Gosselies : Grève chez Caterpillar

L’Avenir, 21 septembre 2013 :

Les travailleurs de Caterpillar se croisent les bras pour au moins 48 heures. En cause, une volonté de la direction de revoir les conventions collectives pour les travailleurs qui resteraient dans l’entreprise.

« Ce sera pareil lundi. Et mardi, on revoit la direction », avance Ivan del Percio, délégué FGTB chez Caterpillar.

Les raisons de cette colère syndicale: la direction souhaiterait revoir l’organisation du travail de ceux qui échapperont aux licenciements. C’est d’ailleurs pendant les négociations concernant le plan de licenciement massif (1 400 personnes) que le clash a eu lieu. Mais plus largement, «les travailleurs sont sous pression. Ils en ont marre! Les négociations durent et vont encore durer. Ils n’ont aucune idée de leur avenir », ajoute Thierry Duchêne, permanent CSC-Metea.

La direction voudrait discuter d’une nouvelle organisation dans l’entreprise pour ceux qui seront épargnés par le plan social, note la FGTB. «Il n’est pas question de mettre en balance les négociations sur le volet social et les conditions de travail de ceux qui restent, prévient Ivan del Percio. Nous sommes déjà contre ces 1 400 licenciements.
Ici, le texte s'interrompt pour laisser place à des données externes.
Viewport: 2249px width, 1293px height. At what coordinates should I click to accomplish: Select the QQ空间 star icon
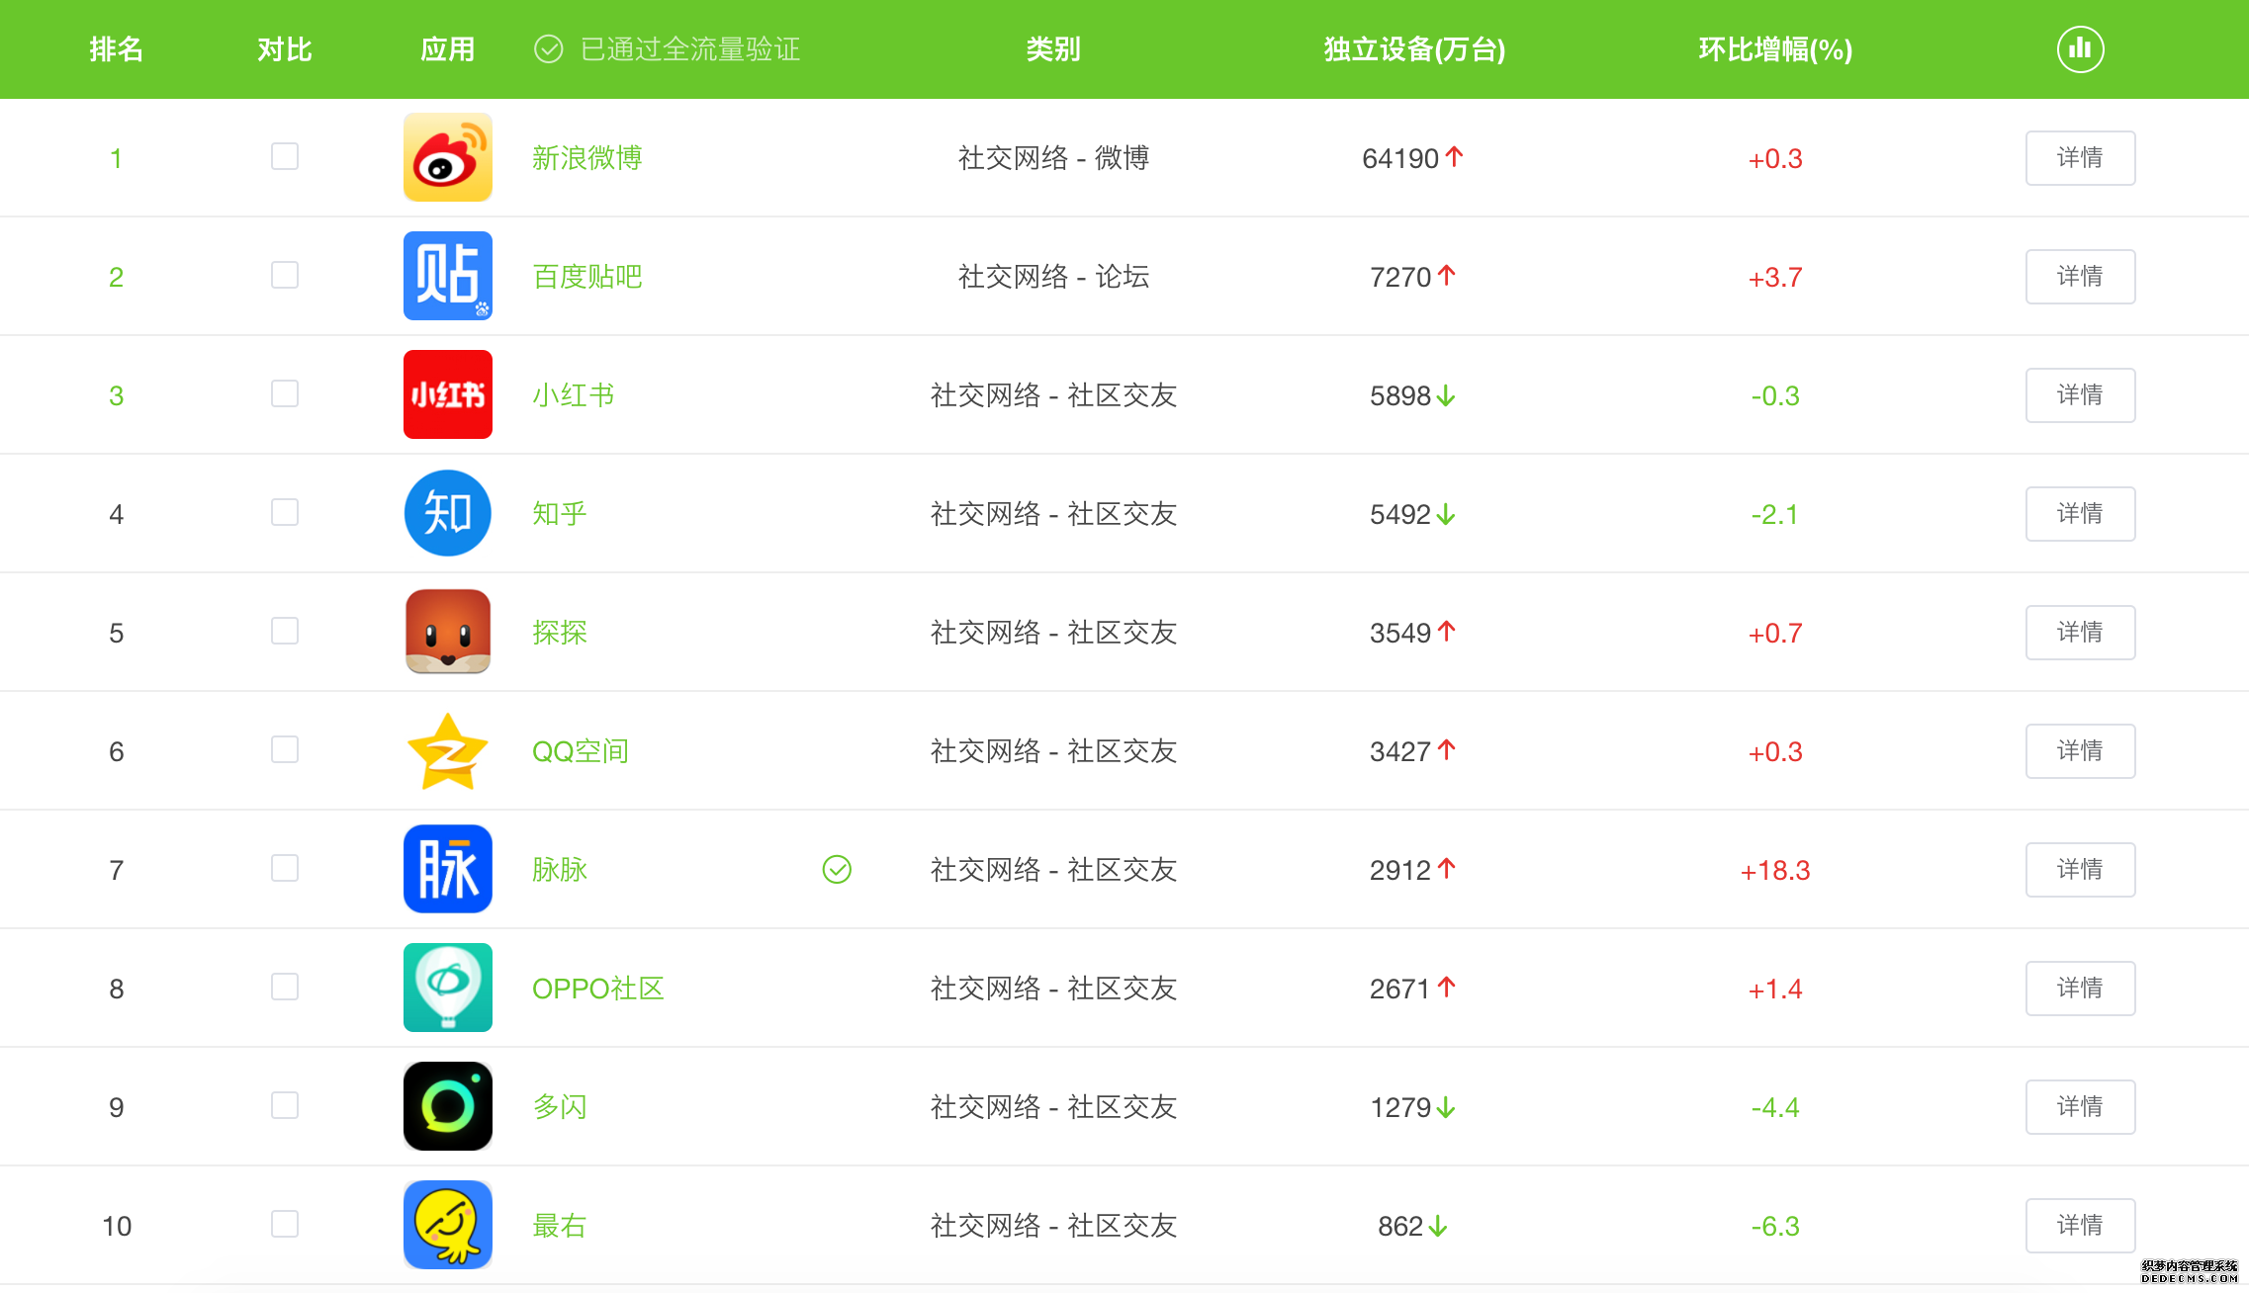pyautogui.click(x=447, y=750)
Alors, il n’est pas question de revoir les conventions collectives. C’est du chantage! »

«Il n’y aura pas de concession », soutient à son tour Thierry Duchêne à la CSC. Avant d’exposer son schéma du «tabouret à trois pieds»: «Le problème Caterpillar, c’est trois piliers, un tabouret à trois pieds qui doivent être à égalité pour éviter le déséquilibre : il y a les 1 400 qui doivent partir dans les meilleures conditions possibles, ceux qui restent et qui doivent travailler sans qu’on touche à leur bien-être et à leur pouvoir d’achat. Enfin, il y a l’avenir de l’entreprise.» Selon lui, si Caterpillar parvient à décrocher la prépension à 52 ans et demi, un millier de personnes pourraient déjà partir sans casse.

Les délégués de la CSC et de la FGTB ont expliqué la situation aux travailleurs hier matin. Le décrochage a été confirmé pour ce vendredi et pour lundi. Mardi, les syndicats reviendront à la table des négociations, pour voir comment la direction aura digéré ce mouvement de grogne.